Sul terreno preparato da Jacques Delors, Mitterand e Kohl diedero vita nel 1991 a Maastricht, all'Unione monetaria, concretizzatasi nel 2001. Alla base c'era, la preoccupazione francese per una Germania troppo potente e per un marco tedesco troppo forte. Nel frattempo l'euro è diventato la seconda valuta nell'economia mondiale.

Nelle relazioni interne come in quelle esterne la moneta unica si è rivelata la più stabile del dollaro e di quanto fosse stato il marco nei suoi ultimi dieci anni di vita. Tutto il parlare di questi tempi su una presunta "crisi dell'euro" non è altro che uno sventato ciarlare.

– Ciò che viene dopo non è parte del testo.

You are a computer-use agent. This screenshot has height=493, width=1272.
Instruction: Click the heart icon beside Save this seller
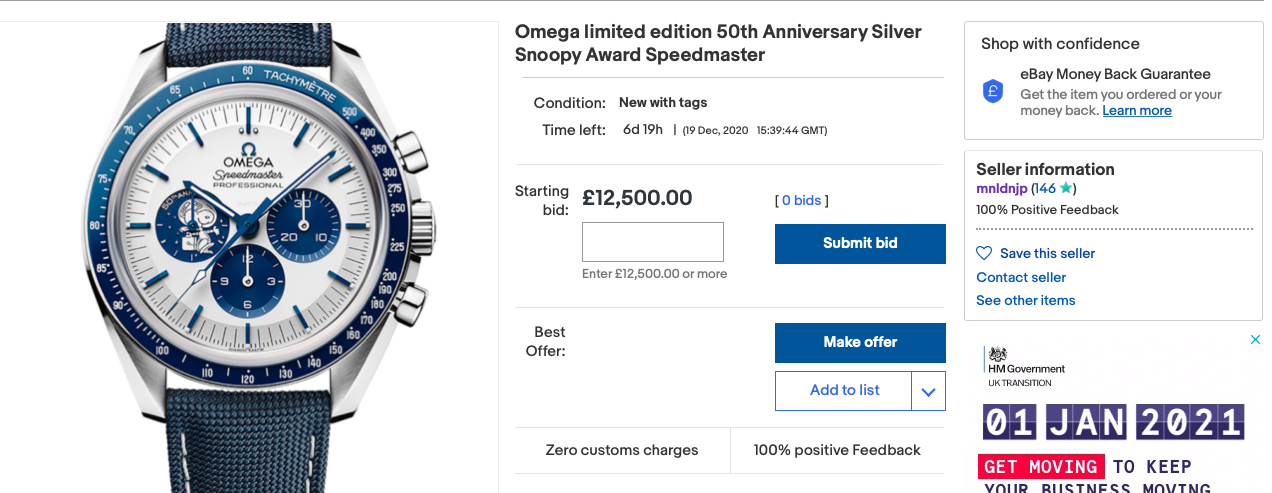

Dal Trattato di Maastricht il mondo ha vissuto grandi cambiamenti. C'è stata la liberazione dell'Europa dell'Est e l'implosione dell'Urss, la straordinaria ascesa della Cina e degli altri "emergenti". L'economia reale è ormai "globalizzata" e gli attori dei mercati finanziari globali si sono accaparrati un potere incontrollato. Al tempo stesso, la popolazione mondiate entro la prima metà del XXI secolo arriveremo a 9 miliardi di persone e gli europei ne rappresenteranno solo il 7% mentre fino al 1950, per ben due secoli, ne costituivano più del 20%. Parimenti diminuisce la quota europea del Pil globale: entro il 2050 si ridurrà al 10% dal 30% del 1950.

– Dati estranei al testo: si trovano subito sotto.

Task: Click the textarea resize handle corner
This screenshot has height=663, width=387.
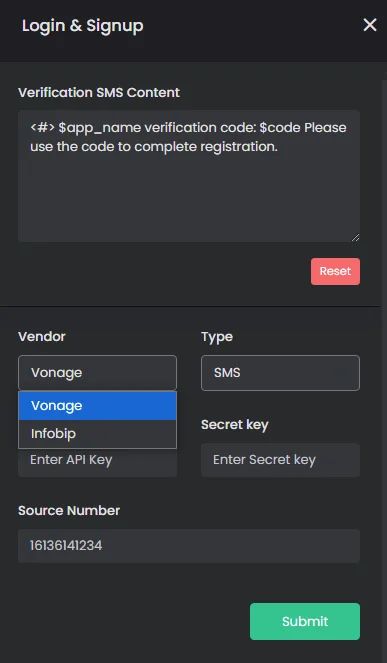Action: [x=355, y=238]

Se guardiamo dall'esterno, notiamo che da un decennio la Germania suscita un certo disagio. Sono poi emersi dubbi rilevanti sulla continuità della politica tedesca e sulla sua affidabilità. Tali dubbi nascono anche da errori commessi dai nostri politici e dall'altra parte dalla forza economica della Germania. Tuttavia non siamo sufficientemente consapevoli che la nostra economia è fortemente integrata nel mercato europeo ed è anche largamente dipendente dalla congiuntura mondiale. Andremo perciò incontro a un rallentamento della crescita delle esportazioni tedesche. Allo stesso tempo assistiamo a uno squilibrio nel nostro sviluppo a fronte di una persistente e massiccia eccedenza della bilancia commerciale e delle partite correnti.

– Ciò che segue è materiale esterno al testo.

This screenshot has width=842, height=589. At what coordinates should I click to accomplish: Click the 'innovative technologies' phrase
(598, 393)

Queste eccedenze rappresentano da anni il 5% del Pil e sono pari a quelle della Cina. Non ne siamo del tutto coscienti perché non sono più espresse in marchi tedeschi, ma i politici sono però costretti a prenderne atto. Tutte le nostre eccedenze sono in realtà deficit per gli altri. I crediti che abbiamo verso gli altri sono i loro debiti. Si tratta di una incresciosa lesione dell'«equilibrio nei rapporti economici con l'estero» che un tempo abbiamo elevato a ideale di legge. Questa infrazione preoccupa i nostri partner. E le voci che negli ultimi tempi si sono sollevate, soprattutto dagli Stati Uniti, che pretendono dalla Germania l'assunzione di un ruolo di leader europeo, non fanno che aumentare il sospetto dei nostri vicini, richiamando in vita i temuti fantasmi del passato.